Leuchtende Stadtschönheiten

BLICK VON EINER BAROCKEN PALASTTERRASSE AUF DEN RIESIGEN HAFEN GENUAS.

1

GLURNS – STOLZES STÄDTCHEN IN DEN BERGEN

VERGANGENHEIT ZUM GREIFEN NAH

Wohl keine andere Ortschaft Südtirols strahlt so viel altmodischen Charme aus wie Glurns. Die Perle des Vinschgaus ist eine der kleinsten Städte der Alpen und besonders reizvoll bei Schnee oder Dunkelheit – dann fühlt man sich in einen Historienfilm versetzt.

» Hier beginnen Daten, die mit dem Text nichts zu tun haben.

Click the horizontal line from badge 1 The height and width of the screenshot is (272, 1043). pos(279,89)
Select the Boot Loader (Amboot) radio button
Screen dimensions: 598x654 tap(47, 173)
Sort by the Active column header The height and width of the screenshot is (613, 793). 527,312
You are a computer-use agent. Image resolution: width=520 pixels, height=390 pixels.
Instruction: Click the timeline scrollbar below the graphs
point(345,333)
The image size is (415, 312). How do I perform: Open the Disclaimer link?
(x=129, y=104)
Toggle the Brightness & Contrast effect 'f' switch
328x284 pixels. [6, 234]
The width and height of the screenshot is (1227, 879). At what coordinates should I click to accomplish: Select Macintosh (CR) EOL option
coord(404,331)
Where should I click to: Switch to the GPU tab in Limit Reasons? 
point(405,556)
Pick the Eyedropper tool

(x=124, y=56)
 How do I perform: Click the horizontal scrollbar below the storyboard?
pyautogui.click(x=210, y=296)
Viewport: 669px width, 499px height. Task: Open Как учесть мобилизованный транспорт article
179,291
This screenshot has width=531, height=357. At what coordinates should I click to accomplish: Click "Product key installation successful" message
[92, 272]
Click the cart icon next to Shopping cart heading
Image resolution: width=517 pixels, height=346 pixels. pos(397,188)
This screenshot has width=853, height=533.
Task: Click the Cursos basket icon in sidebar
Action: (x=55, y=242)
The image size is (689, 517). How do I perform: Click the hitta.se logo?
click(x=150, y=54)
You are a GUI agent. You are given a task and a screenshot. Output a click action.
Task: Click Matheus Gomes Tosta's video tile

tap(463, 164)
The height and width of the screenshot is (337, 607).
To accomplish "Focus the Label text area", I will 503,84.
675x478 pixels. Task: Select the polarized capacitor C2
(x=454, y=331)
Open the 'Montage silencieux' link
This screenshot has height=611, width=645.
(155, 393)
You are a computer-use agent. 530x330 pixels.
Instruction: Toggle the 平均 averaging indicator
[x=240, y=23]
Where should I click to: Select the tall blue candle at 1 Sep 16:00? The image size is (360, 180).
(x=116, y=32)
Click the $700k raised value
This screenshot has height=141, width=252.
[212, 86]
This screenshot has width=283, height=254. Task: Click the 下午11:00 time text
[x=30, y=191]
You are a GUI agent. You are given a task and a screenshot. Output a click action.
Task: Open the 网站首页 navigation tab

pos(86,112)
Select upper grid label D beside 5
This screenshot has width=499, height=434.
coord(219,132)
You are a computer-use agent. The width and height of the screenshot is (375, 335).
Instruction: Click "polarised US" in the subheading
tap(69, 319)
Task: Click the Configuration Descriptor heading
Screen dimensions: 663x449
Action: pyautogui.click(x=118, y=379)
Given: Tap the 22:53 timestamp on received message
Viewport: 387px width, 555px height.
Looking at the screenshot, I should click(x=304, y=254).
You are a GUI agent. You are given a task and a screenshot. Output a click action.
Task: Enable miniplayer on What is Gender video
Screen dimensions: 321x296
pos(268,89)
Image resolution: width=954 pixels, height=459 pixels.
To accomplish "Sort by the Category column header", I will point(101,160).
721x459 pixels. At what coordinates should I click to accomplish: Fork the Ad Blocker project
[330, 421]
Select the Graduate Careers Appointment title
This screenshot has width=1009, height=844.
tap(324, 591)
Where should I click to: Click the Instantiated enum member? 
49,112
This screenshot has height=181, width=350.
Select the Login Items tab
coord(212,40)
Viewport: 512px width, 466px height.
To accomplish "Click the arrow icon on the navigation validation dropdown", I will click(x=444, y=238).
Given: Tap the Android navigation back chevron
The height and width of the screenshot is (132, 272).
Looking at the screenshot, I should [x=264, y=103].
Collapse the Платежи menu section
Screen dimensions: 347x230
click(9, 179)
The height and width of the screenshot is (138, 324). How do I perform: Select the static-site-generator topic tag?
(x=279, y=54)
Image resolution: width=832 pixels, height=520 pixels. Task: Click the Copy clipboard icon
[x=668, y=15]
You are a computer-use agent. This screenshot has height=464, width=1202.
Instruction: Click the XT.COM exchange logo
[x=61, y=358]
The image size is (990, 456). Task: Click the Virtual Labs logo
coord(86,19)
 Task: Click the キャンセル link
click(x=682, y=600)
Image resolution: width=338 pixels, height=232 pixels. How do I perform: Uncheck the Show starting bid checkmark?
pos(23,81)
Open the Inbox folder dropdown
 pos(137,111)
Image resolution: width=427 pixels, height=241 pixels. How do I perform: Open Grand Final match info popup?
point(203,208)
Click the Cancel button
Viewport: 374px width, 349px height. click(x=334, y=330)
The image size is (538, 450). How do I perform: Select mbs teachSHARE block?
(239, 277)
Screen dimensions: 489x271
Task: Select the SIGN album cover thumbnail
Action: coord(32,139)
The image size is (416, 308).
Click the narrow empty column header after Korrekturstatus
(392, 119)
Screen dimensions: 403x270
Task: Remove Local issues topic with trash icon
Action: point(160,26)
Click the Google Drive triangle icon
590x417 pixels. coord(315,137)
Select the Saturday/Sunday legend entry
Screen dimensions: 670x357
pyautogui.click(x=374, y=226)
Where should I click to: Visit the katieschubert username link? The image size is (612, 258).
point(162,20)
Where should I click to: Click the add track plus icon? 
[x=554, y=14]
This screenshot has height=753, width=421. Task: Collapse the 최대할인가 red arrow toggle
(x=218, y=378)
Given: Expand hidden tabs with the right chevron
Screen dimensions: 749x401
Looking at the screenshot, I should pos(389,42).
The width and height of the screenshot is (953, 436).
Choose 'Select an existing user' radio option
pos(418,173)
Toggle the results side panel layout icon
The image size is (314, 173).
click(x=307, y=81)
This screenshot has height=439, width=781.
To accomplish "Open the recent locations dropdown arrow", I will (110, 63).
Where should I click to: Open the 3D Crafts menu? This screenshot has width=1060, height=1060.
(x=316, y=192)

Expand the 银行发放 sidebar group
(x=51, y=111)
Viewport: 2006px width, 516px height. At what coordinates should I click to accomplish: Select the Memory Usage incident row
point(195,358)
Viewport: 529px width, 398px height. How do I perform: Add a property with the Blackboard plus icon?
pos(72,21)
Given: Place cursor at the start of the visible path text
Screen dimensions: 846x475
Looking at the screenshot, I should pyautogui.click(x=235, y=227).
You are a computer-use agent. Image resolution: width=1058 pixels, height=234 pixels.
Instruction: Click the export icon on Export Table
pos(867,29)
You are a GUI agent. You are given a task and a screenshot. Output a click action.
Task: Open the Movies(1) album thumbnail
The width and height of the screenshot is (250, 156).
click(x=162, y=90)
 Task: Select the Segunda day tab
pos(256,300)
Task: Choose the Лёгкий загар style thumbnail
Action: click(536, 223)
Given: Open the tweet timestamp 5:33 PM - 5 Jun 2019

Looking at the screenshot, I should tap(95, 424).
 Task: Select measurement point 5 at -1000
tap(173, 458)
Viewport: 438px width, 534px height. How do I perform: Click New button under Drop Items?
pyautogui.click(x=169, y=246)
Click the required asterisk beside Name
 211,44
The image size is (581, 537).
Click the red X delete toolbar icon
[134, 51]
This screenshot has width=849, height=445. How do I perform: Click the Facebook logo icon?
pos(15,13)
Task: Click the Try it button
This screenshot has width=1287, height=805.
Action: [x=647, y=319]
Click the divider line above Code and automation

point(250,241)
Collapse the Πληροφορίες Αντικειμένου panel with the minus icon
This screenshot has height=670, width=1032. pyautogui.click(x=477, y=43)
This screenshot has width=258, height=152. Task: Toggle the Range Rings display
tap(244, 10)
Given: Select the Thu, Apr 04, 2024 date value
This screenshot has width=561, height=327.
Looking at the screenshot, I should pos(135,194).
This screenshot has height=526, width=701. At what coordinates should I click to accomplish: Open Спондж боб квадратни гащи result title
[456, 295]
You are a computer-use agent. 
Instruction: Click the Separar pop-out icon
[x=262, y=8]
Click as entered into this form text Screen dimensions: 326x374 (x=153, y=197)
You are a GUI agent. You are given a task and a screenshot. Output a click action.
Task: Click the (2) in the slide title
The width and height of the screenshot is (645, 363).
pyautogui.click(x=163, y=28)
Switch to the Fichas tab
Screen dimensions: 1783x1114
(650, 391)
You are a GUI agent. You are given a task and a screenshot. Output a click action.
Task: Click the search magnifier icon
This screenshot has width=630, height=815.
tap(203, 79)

Schon die alten Römer haben die besondere Lage des Ortes genutzt – und ließen sich hier nieder. Über ihre Handelsstraße Via Claudia Augusta transportierten sie Waren in die heutige Schweiz und nach Frankreich und zurück. Doch erst im Mittelalter entwickelte sich Glurns zu einer erwähnenswerten Siedlung. Die Italiener nennen den Ort Glorenza: Es war im italienischen Faschismus üblich, deutsche Namen in Südtirol zu italienisieren.

Im Schutz der Mauern

Schön ist ein Rundgang um die fast komplett erhaltenen Stadtmauern der rund 900 Meter hoch gelegenen Ortschaft. Massiver können Mauern kaum sein: Sie sind sieben Meter hoch und 1,5 Meter dick. Die Wehrtürme, so wie sie sich heute präsentieren, wurden Mitte des 16. Jahrhunderts errichtet. Immer noch betritt man Glurns durch eines der drei historischen Stadttore.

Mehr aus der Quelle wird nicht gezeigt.